What to produce: Write out the records word for word, from the first line through the line that contains "add-friend-button: เพิ่มเป็นเพื่อน is". Leave the pictures out of your answer.

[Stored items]
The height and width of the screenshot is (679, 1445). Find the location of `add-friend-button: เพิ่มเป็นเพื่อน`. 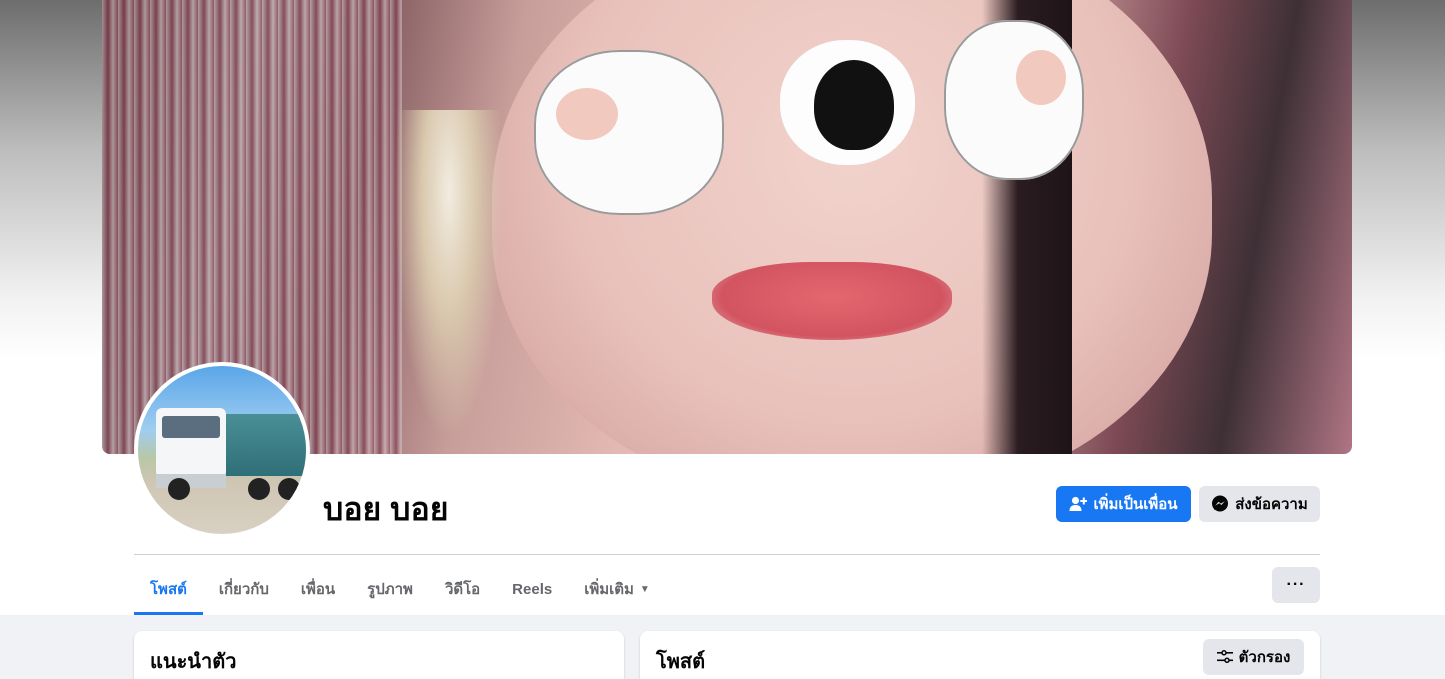

add-friend-button: เพิ่มเป็นเพื่อน is located at coordinates (1124, 504).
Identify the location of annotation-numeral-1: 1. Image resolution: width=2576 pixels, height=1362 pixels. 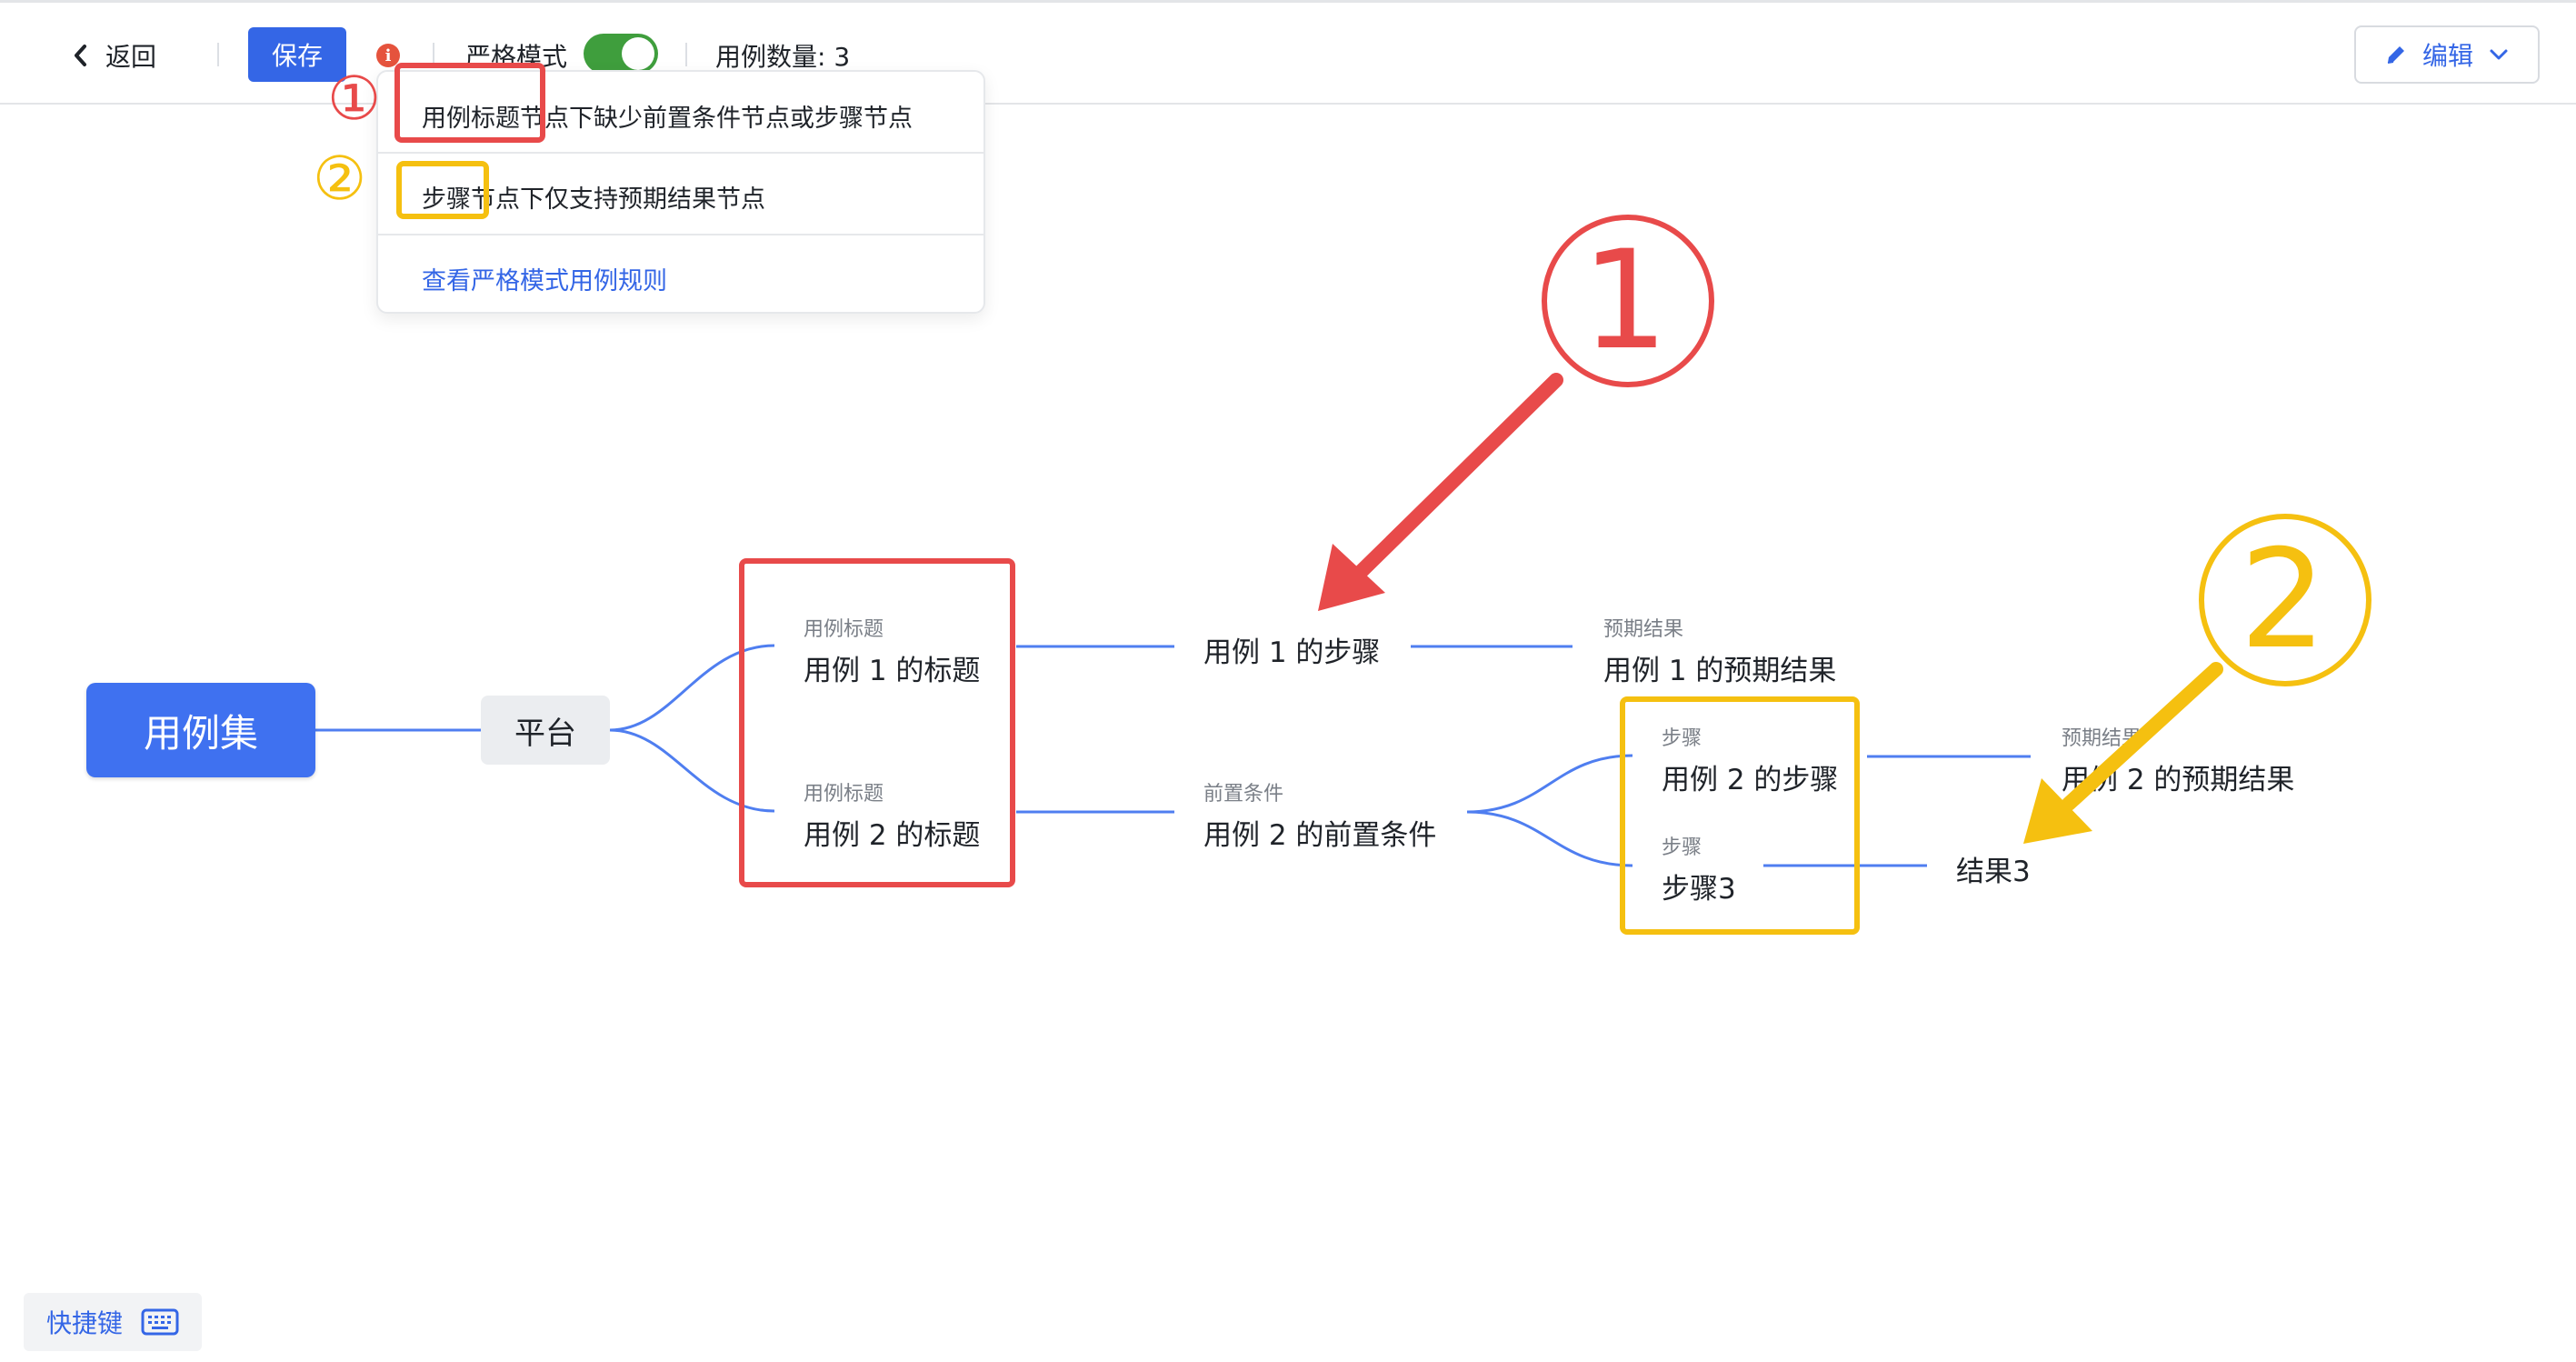
(1626, 301).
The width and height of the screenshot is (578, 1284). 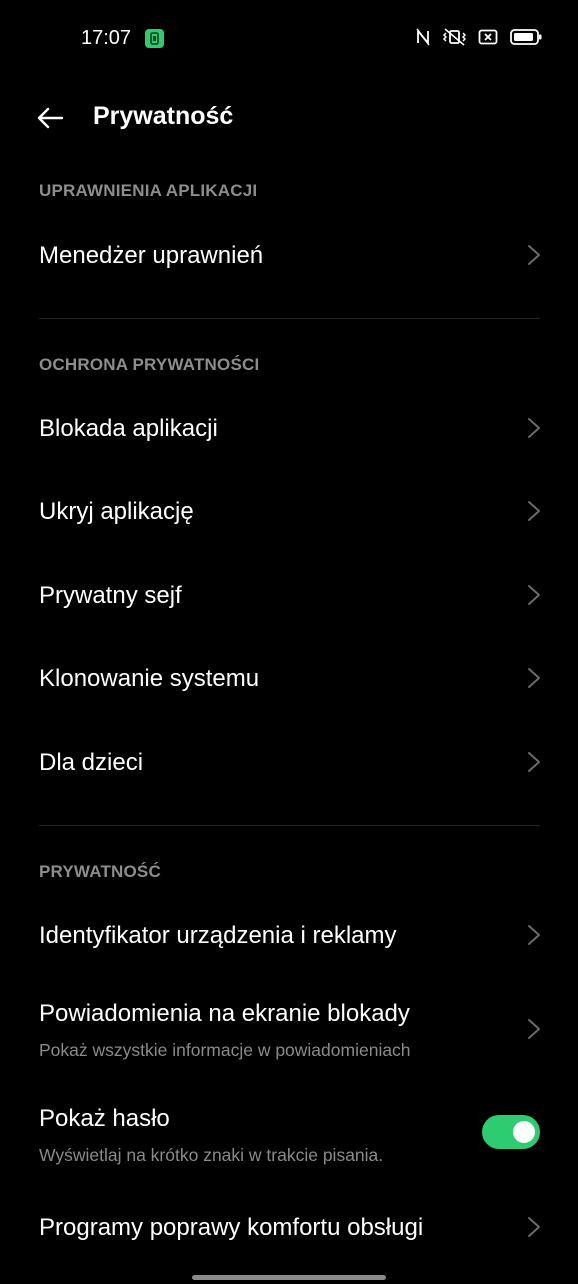 I want to click on list-item-label: Identyfikator urządzenia i reklamy, so click(x=218, y=936).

Task result:
The height and width of the screenshot is (679, 1445). Find the location of `add-friend-button: เพิ่มเป็นเพื่อน`. 

add-friend-button: เพิ่มเป็นเพื่อน is located at coordinates (1124, 504).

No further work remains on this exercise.